Spiagge, oltre 5mila controlli per la sicurezza dei bagnanti

I numeri della capitaneria di porto: soccorse trenta persone e sequestrate attrezzature balneari Il servizio di salvamento aumentato del 30% con la collaborazione tra Comuni e associazioni
ORTONA . Sono stati 5.710 i controlli effettuati dalla capitaneria di porto di Ortona nell’ambito dell’operazione Mare sicuro, andata avanti da giugno a settembre. Con l’ingresso del mese di ottobre è tempo di bilanci su quella che è stata l’estate sotto il profilo della sicurezza in spiaggia e in mare.
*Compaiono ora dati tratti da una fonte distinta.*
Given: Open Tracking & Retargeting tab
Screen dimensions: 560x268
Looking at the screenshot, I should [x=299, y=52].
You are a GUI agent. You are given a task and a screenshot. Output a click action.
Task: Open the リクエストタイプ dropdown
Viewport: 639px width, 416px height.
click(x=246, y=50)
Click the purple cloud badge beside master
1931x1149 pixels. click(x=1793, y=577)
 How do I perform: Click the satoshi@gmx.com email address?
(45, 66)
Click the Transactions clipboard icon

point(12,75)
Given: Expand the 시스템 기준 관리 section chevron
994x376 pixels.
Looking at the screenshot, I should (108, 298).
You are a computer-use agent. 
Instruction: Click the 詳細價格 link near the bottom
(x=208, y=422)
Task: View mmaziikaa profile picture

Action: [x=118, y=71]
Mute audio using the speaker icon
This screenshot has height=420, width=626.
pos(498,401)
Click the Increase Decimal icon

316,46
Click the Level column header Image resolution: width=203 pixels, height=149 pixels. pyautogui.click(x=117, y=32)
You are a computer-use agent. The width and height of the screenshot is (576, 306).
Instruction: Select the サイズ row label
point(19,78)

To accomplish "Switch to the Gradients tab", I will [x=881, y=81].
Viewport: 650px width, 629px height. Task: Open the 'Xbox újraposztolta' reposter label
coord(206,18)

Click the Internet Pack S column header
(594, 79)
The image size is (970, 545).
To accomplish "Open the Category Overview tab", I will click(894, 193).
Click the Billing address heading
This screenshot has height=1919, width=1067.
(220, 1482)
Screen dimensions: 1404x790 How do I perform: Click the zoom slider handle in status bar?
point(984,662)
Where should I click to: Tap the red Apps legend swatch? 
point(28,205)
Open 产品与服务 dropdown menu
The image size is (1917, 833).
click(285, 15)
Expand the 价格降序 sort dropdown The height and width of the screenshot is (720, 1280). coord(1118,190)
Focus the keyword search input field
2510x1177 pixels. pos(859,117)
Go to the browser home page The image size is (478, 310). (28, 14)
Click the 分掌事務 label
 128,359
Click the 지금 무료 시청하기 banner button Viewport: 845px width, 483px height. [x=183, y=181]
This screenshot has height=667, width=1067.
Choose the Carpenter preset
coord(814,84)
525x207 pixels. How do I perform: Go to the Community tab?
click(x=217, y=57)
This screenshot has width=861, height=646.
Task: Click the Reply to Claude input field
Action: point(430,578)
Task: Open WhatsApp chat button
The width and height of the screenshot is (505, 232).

Sono stati eseguiti 876 controlli ad imbarcazioni, altri 3.696 alle strutture balneari e 1.138 controlli complessivi per prevenzione dell’inquinamento marino e corretto svolgimento delle attività di pesca. In tale contesto, si è proceduto al sequestro di attrezzature balneari in varie località per occupazione abusiva di suolo demaniale e, a mare, di gavitelli, boe, reti e quant’altro potesse causare problemi alla sicurezza della navigazione. Per questo sono state elevate 55 sanzioni amministrative, 16 delle quali, sono scaturite nell’ambito del contrasto alla navigazione da diporto sotto costa, particolarmente pericolosa per la sicurezza della balneazione.
Sul territorio di competenza della capitaneria ortonese ed in particolare sulle spiagge libere dei Comuni di Francavilla al Mare, Ortona, San Vito Chietino, Fossacesia e Rocca San Giovanni è stato inoltre incrementato il servizio di salvamento, con una copertura del 30% in più rispetto allo scorso anno. Questo è stato possibile grazie ad un maggiore coinvolgimento e collaborazione tra Comuni rivieraschi ed associazioni di salvamento, dopo una serie di tavoli tecnici di coordinamento promossi dalla stessa capitaneria già ad inizio anno, con l’intento di incentivare l’erogazione di un servizio di tipo “collettivo” organizzato anche sulla base della valutazione del rischio relativa ai diversi tratti di litorale libero. In particolare, nell’ambito del Comune di Ortona è stata ricompresa nel servizio anche un’ampia area del tratto litorale Postilli – Foro, precedentemente esclusa, dove purtroppo nel 2019 annegarono i due fratellini cinesi.
Complessivamente, è stata assicurata una costante presenza giornaliera di personale operante, sia a terra che in mare, con le tre motovedette dipendenti, in particolar modo, nei giorni e nelle ore di maggiore affluenza di bagnanti e diportisti. Nell’ambito delle 468 missioni svolte è stato prestato soccorso a 30 persone e a diverse imbarcazioni che hanno avuto necessità di assistenza in quanto trovatesi in difficoltà a seguito di avaria o per effetto del repentino cambiamento delle condizioni meteomarine.
«L’attività di controllo», fanno sapere dalla capitaneria di porto di Ortona coordinata dal comandante Cosmo Forte, «è stata mirata ad ottemperare al duplice obiettivo di assecondare la ripresa delle attività economiche a seguito delle misure di contenimento imposte successive all’emergenza pandemica da Covid-19, assicurandone, al contempo, il relativo svolgimento in piena legalità sia sotto il profilo della sicurezza della navigazione che delle attività connesse con la balneazione».